Wild Swimmers 2021 -2026

The Atlantic has been a back drop to Shaunna’s life growing up in Cornwall, which has informed her ongoing Wild swimmer collection. The works are inspired by our healing relationship with the ocean. How we submerge in to the jewelled greens and blues of the Atlantic can make our troubles seam so much smaller, The Swimmers are often solitary, to highlight  the importance of how spending time alone in nature, has a positive effect on mental wellbeing, offering space for  clarity, reflection and emotional rejuvenation. The swimmers are always looking away from the viewer,  making them only identifiable from their hair colour and skin; this allows the identity of the swimmers to become subjective to whoever is observing. Shaunna feels this allows her audience to opportunity to envisage themselves,  playfully wading in  the dreamy coastal waters on balmy days, offering a much needed therapeutic outlet to the noise of the world.



 

“Water is where that tension lives most naturally for me. It's a public space that asks something private of you, to let go, to be held, to surrender a little. A beach or a lagoon full of people can still feel like the most alone you've ever been. That's the moment I'm after.”

- Shaunna H


Find my latest wild swimmers with Mayne Gallery, Kingsbridge, Devon. They will also be making their debut at the affordable art fayre in Battersea, London, in March 2025. Click to see the full collection

 

View My Current originals available now at Salt Walls Gallery. View the full collection via the link below

 

 

The Holiday - 2023 - 2024

The Holiday

2024

This ongoing body of work is a celebration of the small, deliberate joys of being away. Taking its lead from the idea of desserts first, the series places anticipation at its centre — that particular sweetness of having something to look forward to, the way it carries you through ordinary days and makes the extraordinary feel earned.

The works are an invitation to slow down and actually arrive in the moment, rather than moving through it in search of the next one. In a culture that prizes novelty and productivity above almost everything else, these paintings make a quiet case for the opposite — for pleasure without justification, for rest that doesn't need to be deserved.
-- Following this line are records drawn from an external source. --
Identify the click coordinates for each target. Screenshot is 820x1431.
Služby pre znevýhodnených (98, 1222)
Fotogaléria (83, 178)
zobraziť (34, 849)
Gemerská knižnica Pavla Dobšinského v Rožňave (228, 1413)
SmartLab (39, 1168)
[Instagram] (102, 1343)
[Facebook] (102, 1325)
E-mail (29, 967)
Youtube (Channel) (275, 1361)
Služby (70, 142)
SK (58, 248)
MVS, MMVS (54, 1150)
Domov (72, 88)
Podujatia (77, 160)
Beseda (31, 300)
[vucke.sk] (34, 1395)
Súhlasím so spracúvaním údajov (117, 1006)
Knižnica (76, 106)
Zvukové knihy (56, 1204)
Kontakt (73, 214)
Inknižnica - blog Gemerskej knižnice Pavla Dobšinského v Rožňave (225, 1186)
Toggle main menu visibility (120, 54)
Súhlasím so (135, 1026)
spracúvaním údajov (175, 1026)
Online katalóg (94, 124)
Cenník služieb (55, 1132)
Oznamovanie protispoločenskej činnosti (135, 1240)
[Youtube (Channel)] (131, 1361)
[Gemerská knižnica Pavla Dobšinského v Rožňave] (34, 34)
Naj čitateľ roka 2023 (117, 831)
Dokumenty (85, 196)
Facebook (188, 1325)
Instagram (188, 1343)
Each piece draws the viewer into the rituals of leisure: bright blooms catching the light in a sunlit room on the first morning away; a pudding trolley arriving at the door, laden and unhurried; fresh fruit and mojitos in the shade of a cabana; the cold, clean shock of a sea swim in a Cornish tidal pool. The imagery is rich and deliberately sensory, because that is how these moments actually feel. Everything is sharper, sweeter, and more vivid when the mind has been given permission to stop.

But these are not paintings about escape. They are paintings about presence. Woven into the indulgence are the quieter details, the traces left behind, the half-empty glass, the rumpled towel, the particular stillness that follows pleasure. It is here that the work finds its real tenderness. Not just in the having, but in the noticing. In the understanding that these fleeting, ordinary moments of joy are not footnotes to life, they are the point of it.